She & Him - Together: Amna & Saif Tries To Rethink Co-op
Mama sans papa
Talk about what does it right, not just what to some eyes does not. It's too easy to forget how important that is, to highlight the things that are out there for people who want something different to play - and someone different to play as. I don't today highlight Together: Anna & Saif because of the apparent gender of any of the protagonists, but because it's a combat-free co-op title about a form of relationship that games rarely explore - a mother and child.
The enduringly lovely Brothers: A Tale of Two Sons springs to mind, in terms of this being primarily a puzzle game about two family members working together to find help for a third, dying one, but this has a very different tone and is a co-op game rather than a dexterity-challenging singleplayer game. This is more co-dependence than co-operation, however - "You can't do anything on your own", "you're always hurting yourself if you're hurting the other player" are key quotes, I think.
While the blurb doesn't make a big deal of it, the art and title strongly implies the protagonists are Middle-Eastern too, which is another refreshing change.
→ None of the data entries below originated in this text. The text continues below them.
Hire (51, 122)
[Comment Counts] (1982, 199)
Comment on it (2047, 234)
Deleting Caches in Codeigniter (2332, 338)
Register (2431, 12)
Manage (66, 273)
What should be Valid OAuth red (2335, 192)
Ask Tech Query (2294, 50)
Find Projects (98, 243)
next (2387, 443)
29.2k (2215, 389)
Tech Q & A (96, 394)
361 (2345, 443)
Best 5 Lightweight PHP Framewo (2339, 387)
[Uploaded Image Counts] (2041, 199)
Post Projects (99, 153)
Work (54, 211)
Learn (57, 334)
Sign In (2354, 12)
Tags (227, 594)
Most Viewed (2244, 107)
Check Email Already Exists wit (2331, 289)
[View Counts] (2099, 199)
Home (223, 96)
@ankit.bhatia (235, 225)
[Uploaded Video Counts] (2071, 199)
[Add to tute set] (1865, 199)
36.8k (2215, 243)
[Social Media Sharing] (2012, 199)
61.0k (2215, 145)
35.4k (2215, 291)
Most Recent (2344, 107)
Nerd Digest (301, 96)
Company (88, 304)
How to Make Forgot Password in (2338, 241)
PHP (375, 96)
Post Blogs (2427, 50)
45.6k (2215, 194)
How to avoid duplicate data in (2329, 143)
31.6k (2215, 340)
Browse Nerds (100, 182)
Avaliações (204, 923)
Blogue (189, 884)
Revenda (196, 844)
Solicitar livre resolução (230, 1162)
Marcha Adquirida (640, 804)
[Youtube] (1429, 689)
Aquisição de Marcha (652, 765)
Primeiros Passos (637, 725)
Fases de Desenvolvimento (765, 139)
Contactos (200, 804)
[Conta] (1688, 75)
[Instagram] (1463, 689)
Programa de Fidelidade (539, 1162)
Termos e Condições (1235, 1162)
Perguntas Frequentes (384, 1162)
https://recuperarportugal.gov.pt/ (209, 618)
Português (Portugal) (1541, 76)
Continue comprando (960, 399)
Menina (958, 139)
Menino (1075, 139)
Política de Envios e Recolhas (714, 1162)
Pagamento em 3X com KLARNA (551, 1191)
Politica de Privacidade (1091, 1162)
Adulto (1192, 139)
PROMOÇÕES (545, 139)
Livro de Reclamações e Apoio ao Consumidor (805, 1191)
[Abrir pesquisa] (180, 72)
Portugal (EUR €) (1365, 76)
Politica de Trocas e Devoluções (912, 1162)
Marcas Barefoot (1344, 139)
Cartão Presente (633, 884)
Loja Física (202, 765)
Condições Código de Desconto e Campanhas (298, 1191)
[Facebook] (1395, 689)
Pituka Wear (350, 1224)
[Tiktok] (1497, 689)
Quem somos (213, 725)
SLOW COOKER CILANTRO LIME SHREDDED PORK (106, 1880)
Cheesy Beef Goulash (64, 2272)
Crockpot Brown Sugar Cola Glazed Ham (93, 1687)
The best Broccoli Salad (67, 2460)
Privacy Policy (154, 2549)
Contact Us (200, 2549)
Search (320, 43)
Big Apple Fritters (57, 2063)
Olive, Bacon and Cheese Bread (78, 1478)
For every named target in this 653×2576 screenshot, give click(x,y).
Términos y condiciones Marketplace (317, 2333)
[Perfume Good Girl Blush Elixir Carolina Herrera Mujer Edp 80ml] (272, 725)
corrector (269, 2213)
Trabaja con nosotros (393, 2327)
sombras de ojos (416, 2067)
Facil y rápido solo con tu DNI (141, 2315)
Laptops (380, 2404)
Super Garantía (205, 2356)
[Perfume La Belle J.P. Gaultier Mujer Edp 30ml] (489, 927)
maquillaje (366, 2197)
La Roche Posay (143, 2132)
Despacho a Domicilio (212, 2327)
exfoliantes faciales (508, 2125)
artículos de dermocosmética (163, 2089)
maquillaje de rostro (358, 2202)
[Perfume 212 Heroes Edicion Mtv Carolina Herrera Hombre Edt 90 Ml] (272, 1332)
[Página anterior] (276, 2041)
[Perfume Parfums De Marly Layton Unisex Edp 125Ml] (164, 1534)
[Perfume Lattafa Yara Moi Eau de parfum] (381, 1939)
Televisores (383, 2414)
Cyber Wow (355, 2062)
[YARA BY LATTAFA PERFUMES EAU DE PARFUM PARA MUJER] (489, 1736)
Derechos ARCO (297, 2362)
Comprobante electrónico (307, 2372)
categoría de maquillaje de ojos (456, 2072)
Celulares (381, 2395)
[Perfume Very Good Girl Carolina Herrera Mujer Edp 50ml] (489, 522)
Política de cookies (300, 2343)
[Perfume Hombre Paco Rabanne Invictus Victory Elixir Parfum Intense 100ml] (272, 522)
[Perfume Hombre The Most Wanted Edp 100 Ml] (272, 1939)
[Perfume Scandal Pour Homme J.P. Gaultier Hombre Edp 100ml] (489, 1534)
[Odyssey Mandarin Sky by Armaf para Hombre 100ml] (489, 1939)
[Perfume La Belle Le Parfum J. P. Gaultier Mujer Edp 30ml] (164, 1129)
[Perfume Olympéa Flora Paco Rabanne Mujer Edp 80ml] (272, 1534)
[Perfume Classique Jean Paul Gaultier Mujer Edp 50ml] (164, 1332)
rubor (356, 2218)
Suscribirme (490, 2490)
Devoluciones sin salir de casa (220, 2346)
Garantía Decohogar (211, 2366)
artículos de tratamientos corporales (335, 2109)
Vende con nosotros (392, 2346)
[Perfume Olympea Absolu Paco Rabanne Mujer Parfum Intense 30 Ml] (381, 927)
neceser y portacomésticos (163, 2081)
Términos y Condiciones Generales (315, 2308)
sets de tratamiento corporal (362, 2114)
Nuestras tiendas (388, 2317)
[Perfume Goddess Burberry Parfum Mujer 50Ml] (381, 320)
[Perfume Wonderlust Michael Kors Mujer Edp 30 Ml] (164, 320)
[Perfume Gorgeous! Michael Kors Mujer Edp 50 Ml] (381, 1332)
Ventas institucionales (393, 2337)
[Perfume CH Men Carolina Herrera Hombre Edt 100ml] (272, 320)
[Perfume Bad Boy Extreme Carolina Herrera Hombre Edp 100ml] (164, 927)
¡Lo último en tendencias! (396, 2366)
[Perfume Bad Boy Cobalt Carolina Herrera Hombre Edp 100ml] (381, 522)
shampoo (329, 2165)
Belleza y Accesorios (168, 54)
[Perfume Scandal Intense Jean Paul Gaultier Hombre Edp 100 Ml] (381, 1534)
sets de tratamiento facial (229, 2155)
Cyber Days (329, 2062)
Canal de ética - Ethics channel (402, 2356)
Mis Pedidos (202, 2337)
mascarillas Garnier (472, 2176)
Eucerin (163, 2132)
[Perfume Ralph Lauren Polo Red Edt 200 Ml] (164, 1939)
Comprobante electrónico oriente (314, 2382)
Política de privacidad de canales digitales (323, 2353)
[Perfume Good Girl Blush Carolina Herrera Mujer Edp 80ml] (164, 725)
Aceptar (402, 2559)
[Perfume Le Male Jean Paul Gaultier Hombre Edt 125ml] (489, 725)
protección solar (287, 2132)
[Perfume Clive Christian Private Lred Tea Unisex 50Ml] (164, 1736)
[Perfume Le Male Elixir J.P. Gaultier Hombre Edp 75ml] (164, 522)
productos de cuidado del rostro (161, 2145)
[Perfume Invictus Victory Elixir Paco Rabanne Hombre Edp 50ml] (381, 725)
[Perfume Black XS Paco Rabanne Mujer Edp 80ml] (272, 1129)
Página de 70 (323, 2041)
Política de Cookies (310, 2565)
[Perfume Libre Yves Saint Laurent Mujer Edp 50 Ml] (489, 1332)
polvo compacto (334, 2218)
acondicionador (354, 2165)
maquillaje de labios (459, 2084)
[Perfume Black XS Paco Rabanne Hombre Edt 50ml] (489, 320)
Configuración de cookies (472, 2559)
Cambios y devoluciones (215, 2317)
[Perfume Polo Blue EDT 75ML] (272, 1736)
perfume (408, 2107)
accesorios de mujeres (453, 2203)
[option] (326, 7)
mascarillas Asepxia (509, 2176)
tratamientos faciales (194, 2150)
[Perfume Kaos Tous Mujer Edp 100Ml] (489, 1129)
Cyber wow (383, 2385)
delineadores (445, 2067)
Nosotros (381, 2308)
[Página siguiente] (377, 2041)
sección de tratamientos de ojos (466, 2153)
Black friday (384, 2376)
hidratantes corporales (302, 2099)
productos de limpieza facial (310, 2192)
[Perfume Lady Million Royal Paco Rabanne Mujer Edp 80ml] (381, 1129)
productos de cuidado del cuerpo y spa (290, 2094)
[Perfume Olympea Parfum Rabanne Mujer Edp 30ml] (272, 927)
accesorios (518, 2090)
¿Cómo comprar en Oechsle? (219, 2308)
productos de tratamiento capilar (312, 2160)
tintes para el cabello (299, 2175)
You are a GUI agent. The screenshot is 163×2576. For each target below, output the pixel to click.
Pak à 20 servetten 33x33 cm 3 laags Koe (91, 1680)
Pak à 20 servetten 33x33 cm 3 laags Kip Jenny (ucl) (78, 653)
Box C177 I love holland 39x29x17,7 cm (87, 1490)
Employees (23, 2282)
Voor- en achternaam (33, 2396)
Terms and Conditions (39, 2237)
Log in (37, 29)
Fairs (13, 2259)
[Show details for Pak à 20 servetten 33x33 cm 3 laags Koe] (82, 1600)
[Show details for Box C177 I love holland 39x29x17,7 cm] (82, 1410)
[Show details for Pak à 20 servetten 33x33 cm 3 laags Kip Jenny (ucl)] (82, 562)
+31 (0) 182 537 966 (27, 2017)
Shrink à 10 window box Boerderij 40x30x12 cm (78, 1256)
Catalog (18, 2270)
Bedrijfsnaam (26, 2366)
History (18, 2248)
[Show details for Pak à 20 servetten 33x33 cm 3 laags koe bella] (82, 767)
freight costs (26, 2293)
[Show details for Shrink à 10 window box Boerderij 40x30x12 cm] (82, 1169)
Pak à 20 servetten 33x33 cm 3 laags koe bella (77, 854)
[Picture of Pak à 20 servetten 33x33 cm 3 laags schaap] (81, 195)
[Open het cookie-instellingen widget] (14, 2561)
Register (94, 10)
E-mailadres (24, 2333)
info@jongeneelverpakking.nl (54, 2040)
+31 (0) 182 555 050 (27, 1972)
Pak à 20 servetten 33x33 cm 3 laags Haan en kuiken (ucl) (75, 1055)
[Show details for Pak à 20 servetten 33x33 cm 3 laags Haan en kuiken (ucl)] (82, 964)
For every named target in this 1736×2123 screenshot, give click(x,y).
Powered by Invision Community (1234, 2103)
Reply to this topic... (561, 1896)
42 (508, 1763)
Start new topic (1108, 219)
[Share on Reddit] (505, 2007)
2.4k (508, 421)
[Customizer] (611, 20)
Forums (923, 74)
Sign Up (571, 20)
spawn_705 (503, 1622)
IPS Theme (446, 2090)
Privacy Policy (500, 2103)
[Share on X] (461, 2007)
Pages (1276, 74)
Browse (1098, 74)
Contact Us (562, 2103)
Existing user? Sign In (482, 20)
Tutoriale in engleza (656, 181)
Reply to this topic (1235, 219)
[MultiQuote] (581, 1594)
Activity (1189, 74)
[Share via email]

It's early doors so there's probably more to see in terms of how the game evolves, but zuzzles seem centred around coordinated button-pushing a la Project Eden, there's no combat and it apparently it's never about one player benefiting over the other in any way. Here's the pitch video, though if I'm honest it's probably a bit over-heavy on Shiny Happy People and broad promises about bonding:
This second, footage-only video does a better job of explaining how Together Works and looks, i.e. it is a puzzle with two-player puzzles in it:
I worry that making it local multi only, much as I absolutely understand that it's a deliberate decision to encourage communication and collaboration, is going to hamstring it to some degree, but perhaps that's just a reflection of my own lifestyle, wherein spur-of-the-moment late-night online gaming is about the only multiplayer that's plausible. Boo-hoo, etc.